There are two of us doing the advising, and no associate to hand your file to once we've taken it on. A small team of researchers and bookkeepers keeps things running behind us — but the person who reads your matter is the person who answers your questions about it.

Co-founder · Regulatory economics & public affairs
Peter began his career selling ERP systems to car manufacturers. He has spent the twenty years since at the point where telecoms regulation meets the numbers underneath it.
He is not the accountant here — that is Carol, below. Peter's training is in economics and management, and his subject is regulatory economics: what a rule costs, whom it moves money to, and whether the model behind it survives contact with the evidence. At Gamma Communications plc he ran the regulatory and government affairs functions, responsible for the procurement of more than £100m a year in regulated wholesale inputs. He has followed almost every telecoms case before the Tribunal or above since 2009, in the room or in the transcript. Since founding Exonia he has advised operators, platforms, boards and their investors across the UK, the EU and North America, and clients with interests in the United States, Australia, France, Germany, Belgium, Portugal, Italy and Hong Kong. He works increasingly with AI-native platforms, and is currently operating principal of one.

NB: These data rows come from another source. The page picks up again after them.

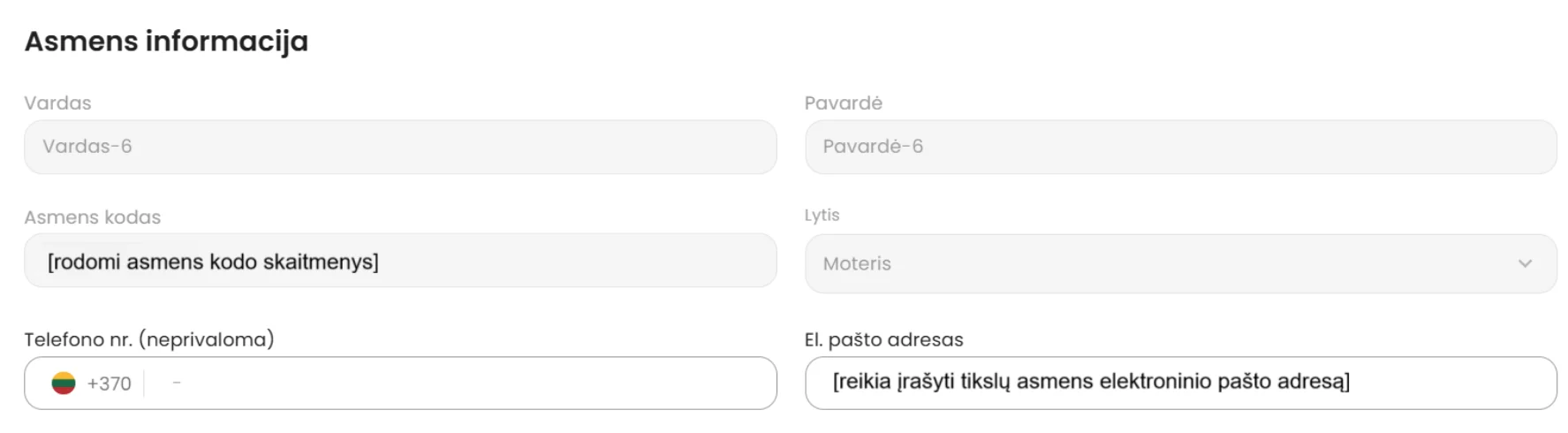Click the dash placeholder in phone field
The height and width of the screenshot is (433, 1568).
tap(177, 383)
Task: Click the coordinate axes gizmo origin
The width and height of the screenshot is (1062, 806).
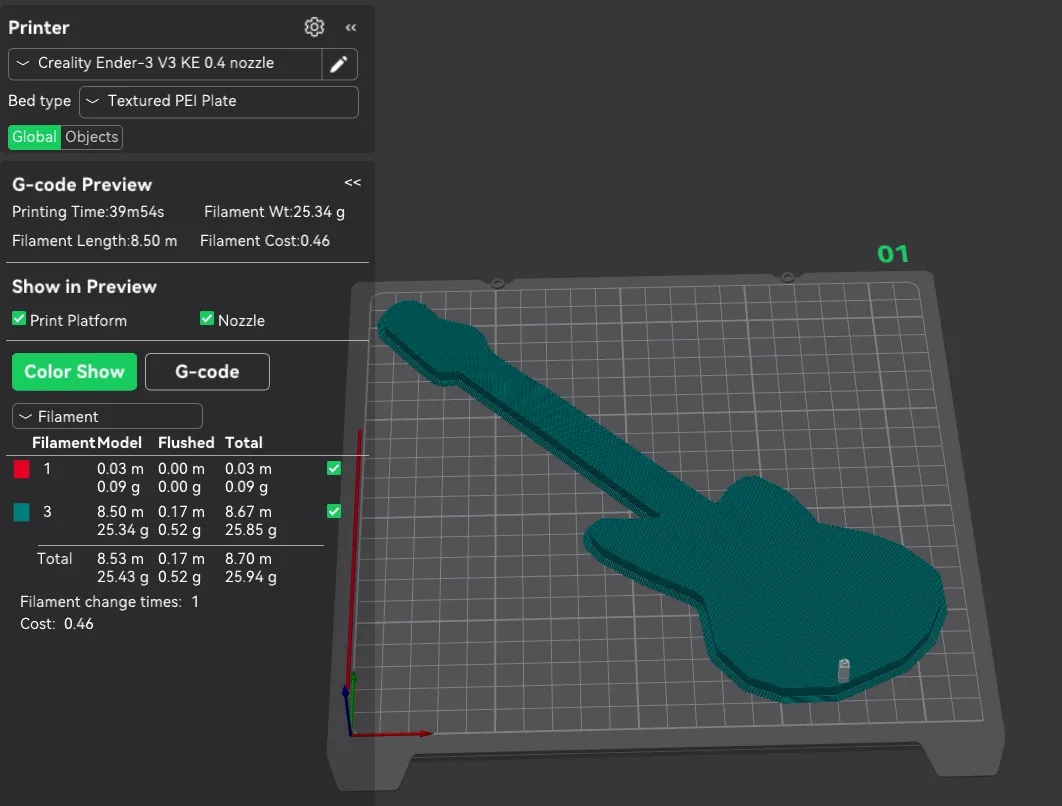Action: tap(349, 731)
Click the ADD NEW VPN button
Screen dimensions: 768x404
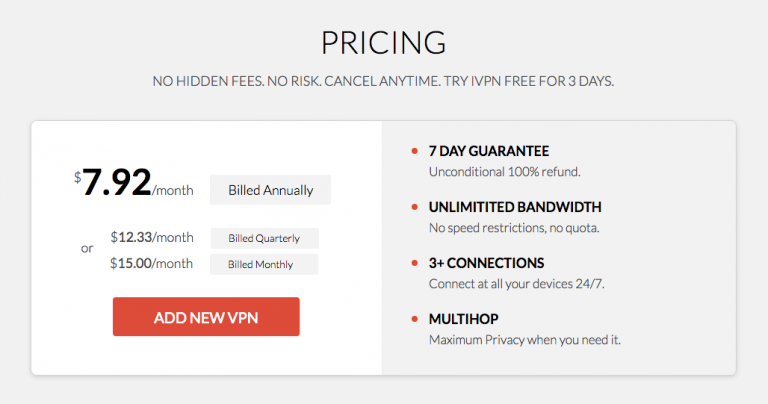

Alongside the practice, he has taken equity stakes and fractional C-suite roles in operating businesses: he held both at Ziron, until its sale to Telcoswitch (now Yay), and he co-founded Telesmart (telesmart.io), where he also served in a fractional C-suite capacity. He also holds Licensed Access recognition from the Bar Standards Board — the right to instruct a barrister directly on contentious regulatory matters, without a solicitor in between.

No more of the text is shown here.